The Hunt for a Plagiarist
Front Cover
7 Reviews
SIU Press, 2007 - True Crime - 161 pages
Summary: "In January 1992, poet Neal Bowers received a phone call that changed his life. He learned his poems had been stolen and published under another name. Bowers hired a copyright lawyer and a private detective, and they began the agonizing hunt to track down the person who stole his creative work. Bowers was dealing with more than the theft of words. He uncovered the plagiaristʼs unsavory past when he found convicted child molester David Jones, who published the poems using the name David Sumner. Determined to hold the plagiarist accountable, Bowers is drawn into a bizarre game of catch-me-if-you-can. His odyssey introduces him to the legal system and a sympathetic female detective, reveals the reactions of fellow poets, and provokes a flood of nationwide publicity and a deluge of letters from strangers interested in the case. Letters from Bowersʼs attorney to Jones and phone conversations between the two produce unsatisfactory results. In the end, the plagiarist is not punished, and Bowers deals with the loss of friends, derision from his colleagues, and trouble in his marriage. Words for the Taking: The Hunt for a Plagiarist, first published in 1997, is as much a commentary on our cultural view of plagiarism as it is a real-life detective story. Bowersʼs wry and disturbing account of being the victim of a serial plagiarist offers unexpected twists and startling revelations.
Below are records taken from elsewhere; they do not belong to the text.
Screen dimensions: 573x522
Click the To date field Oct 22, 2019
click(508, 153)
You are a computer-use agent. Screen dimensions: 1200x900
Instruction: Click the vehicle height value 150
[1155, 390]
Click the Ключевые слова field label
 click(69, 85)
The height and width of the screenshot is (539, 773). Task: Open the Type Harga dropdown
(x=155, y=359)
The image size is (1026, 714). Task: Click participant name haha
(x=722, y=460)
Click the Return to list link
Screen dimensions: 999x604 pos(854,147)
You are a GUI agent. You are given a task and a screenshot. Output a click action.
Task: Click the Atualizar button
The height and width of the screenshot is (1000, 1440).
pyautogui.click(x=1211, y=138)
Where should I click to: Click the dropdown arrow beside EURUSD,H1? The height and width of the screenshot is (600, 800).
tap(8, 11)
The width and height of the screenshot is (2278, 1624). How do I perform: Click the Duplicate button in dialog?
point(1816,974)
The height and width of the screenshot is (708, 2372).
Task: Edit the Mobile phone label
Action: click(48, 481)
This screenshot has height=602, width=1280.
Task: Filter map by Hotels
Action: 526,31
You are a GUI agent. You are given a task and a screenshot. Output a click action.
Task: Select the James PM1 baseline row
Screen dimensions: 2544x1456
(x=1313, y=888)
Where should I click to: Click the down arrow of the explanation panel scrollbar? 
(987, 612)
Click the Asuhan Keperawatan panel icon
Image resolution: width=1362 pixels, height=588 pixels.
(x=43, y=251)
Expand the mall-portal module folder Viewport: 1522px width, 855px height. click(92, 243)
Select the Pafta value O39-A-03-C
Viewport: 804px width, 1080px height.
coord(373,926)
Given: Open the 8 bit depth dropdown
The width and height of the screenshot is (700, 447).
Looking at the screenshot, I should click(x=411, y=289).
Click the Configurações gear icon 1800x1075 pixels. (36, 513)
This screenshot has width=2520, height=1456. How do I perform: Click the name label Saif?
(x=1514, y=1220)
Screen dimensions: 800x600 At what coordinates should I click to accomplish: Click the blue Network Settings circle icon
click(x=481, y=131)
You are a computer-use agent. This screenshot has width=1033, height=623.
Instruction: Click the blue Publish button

This updated edition presents a final consideration of the bizarre case and remains the only book to offer a personal account of the effects of plagiarism. Ten years after the original publication, Neal Bowers finds his life as a writer altered in ways he could never have foreseen. His responses to the series of events show his vulnerability as an artist and his adjustment to being a victim. In a new chapter, Bowers describes his renewed quest in 2006 for a resolution and explains why he chose to give up writing poetry."--Publisher description.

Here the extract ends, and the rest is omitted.